### [WHAT TO DO]
Skip all lines in the entries below that come before the one containing "Task: Click the 9:33:58 AM date header". Repeat that line and the rest exactly.

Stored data
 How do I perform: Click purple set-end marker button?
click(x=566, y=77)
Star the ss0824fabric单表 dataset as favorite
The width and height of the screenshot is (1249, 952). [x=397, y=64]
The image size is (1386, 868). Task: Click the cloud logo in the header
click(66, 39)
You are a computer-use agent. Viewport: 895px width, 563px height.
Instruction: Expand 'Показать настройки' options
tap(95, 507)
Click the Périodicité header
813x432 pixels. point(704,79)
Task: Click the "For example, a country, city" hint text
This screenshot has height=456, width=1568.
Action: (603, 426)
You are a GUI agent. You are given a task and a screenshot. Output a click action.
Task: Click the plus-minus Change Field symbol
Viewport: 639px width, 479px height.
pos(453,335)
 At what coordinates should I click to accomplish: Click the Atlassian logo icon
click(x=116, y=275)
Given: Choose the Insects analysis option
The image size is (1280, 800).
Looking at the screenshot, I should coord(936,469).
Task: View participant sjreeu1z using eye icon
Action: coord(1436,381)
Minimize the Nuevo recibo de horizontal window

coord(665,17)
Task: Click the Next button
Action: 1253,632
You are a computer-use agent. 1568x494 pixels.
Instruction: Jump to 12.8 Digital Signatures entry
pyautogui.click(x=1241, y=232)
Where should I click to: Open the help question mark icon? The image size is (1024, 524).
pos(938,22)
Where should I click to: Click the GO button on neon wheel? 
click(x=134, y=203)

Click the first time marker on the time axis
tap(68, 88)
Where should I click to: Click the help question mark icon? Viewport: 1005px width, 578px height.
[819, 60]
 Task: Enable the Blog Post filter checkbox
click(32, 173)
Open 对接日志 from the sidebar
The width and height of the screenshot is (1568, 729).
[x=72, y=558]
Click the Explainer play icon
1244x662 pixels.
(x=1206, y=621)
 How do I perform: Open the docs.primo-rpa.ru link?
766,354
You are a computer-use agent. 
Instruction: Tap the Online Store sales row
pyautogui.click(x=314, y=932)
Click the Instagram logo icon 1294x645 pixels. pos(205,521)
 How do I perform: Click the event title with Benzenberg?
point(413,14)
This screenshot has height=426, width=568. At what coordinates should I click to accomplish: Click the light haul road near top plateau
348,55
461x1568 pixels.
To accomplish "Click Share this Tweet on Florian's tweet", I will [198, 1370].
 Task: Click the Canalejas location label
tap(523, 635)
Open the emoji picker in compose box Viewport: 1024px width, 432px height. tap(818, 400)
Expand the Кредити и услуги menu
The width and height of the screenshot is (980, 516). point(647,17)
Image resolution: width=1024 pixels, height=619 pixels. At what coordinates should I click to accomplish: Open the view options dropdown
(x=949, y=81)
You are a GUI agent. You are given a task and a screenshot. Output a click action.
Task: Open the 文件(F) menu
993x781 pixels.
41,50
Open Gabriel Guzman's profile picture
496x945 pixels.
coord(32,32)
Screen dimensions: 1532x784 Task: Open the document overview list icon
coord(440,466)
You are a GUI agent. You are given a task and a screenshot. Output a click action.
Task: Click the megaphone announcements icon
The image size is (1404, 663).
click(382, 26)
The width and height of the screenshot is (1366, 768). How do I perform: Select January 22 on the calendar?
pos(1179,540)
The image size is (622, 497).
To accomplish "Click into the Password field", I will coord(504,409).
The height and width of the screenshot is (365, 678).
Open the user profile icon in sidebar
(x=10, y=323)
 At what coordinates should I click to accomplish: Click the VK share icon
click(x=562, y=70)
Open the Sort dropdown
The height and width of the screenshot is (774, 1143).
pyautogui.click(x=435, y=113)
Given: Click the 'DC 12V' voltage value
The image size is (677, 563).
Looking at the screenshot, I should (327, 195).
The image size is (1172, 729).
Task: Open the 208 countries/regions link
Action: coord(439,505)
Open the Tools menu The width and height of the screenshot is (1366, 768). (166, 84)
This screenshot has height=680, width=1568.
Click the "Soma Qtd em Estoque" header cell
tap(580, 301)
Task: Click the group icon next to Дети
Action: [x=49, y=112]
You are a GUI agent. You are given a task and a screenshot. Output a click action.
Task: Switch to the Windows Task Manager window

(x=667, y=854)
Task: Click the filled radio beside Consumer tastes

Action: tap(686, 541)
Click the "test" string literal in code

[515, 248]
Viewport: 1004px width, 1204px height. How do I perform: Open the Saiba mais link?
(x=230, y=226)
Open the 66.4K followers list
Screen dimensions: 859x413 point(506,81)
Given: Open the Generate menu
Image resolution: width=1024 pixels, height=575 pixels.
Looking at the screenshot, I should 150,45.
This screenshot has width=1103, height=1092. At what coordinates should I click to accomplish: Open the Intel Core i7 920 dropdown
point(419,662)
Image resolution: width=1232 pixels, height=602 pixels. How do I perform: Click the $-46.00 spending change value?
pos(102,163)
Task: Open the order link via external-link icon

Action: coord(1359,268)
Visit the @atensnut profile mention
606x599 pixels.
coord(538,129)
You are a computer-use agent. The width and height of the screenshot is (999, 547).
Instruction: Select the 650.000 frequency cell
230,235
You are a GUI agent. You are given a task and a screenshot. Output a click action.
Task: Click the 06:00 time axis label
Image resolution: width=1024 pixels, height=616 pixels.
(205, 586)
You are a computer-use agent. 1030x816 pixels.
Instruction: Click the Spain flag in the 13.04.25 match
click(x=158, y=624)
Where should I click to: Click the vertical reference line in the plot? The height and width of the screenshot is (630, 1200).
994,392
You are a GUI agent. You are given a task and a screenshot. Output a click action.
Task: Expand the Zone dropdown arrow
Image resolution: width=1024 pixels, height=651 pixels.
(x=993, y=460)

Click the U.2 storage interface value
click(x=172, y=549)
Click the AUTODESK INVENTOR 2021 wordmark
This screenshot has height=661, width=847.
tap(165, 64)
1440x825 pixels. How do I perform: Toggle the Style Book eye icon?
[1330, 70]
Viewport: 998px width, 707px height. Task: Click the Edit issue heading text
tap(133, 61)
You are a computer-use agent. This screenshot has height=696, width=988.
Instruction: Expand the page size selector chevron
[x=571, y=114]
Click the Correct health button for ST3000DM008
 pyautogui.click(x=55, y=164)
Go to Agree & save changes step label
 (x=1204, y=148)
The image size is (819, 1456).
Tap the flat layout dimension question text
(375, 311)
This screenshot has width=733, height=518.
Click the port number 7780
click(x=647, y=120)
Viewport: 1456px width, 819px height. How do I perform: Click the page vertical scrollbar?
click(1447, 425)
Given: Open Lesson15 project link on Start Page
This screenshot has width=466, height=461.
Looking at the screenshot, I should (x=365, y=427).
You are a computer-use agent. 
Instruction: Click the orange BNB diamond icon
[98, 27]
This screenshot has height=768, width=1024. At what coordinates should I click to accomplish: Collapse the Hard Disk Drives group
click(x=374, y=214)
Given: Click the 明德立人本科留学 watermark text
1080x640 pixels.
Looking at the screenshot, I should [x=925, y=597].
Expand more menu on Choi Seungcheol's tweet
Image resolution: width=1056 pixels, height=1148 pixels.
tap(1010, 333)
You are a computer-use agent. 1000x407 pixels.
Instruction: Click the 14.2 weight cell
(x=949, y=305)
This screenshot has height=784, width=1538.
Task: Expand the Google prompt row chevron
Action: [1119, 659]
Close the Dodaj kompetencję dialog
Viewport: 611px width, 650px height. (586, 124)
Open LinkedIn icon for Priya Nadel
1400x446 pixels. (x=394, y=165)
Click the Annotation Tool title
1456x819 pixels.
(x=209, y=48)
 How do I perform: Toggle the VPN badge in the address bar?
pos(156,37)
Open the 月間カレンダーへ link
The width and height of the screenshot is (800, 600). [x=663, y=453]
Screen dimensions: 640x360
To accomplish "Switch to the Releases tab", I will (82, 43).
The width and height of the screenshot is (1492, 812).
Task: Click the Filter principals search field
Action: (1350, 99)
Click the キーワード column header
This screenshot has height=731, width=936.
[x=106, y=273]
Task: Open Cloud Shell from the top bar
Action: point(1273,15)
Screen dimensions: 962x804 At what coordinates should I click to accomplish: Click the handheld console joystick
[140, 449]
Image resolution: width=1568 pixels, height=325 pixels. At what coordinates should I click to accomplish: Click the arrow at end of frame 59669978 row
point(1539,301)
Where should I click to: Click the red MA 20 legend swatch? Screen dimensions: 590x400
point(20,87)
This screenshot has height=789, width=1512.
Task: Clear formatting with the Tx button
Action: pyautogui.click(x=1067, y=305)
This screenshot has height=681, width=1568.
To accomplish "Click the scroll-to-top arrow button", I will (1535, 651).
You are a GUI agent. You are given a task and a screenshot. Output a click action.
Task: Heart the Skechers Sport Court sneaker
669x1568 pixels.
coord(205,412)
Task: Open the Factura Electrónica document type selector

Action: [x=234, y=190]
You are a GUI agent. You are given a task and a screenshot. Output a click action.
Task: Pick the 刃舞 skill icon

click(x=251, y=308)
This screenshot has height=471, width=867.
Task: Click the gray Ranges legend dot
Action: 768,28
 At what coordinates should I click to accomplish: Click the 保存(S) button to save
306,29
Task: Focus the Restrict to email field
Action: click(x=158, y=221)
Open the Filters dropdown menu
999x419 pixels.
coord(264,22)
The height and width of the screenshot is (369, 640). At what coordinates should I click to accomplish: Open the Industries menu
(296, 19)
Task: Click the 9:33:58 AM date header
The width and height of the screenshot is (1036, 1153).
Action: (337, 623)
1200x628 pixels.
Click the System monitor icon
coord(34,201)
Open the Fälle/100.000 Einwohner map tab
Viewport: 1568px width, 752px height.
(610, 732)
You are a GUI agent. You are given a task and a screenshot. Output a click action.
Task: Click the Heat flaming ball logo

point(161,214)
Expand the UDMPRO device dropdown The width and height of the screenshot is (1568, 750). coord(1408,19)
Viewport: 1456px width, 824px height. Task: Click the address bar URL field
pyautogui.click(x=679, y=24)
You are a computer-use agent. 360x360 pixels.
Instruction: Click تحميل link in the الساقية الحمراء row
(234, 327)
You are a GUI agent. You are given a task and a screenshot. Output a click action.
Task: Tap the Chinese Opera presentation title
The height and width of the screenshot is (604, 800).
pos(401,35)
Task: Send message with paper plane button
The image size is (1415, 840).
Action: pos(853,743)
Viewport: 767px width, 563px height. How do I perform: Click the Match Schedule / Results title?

### [REPLY TO THE EXERCISE]
Task: Click the 9:33:58 AM date header
The width and height of the screenshot is (1036, 1153).
Action: (337, 623)
1200x628 pixels.
Click the System monitor icon
coord(34,201)
Open the Fälle/100.000 Einwohner map tab
Viewport: 1568px width, 752px height.
(610, 732)
You are a GUI agent. You are given a task and a screenshot. Output a click action.
Task: Click the Heat flaming ball logo

point(161,214)
Expand the UDMPRO device dropdown The width and height of the screenshot is (1568, 750). coord(1408,19)
Viewport: 1456px width, 824px height. Task: Click the address bar URL field
pyautogui.click(x=679, y=24)
You are a computer-use agent. 360x360 pixels.
Instruction: Click تحميل link in the الساقية الحمراء row
(234, 327)
You are a GUI agent. You are given a task and a screenshot. Output a click action.
Task: Tap the Chinese Opera presentation title
The height and width of the screenshot is (604, 800).
pos(401,35)
Task: Send message with paper plane button
The image size is (1415, 840).
Action: pos(853,743)
Viewport: 767px width, 563px height. How do I perform: Click the Match Schedule / Results title?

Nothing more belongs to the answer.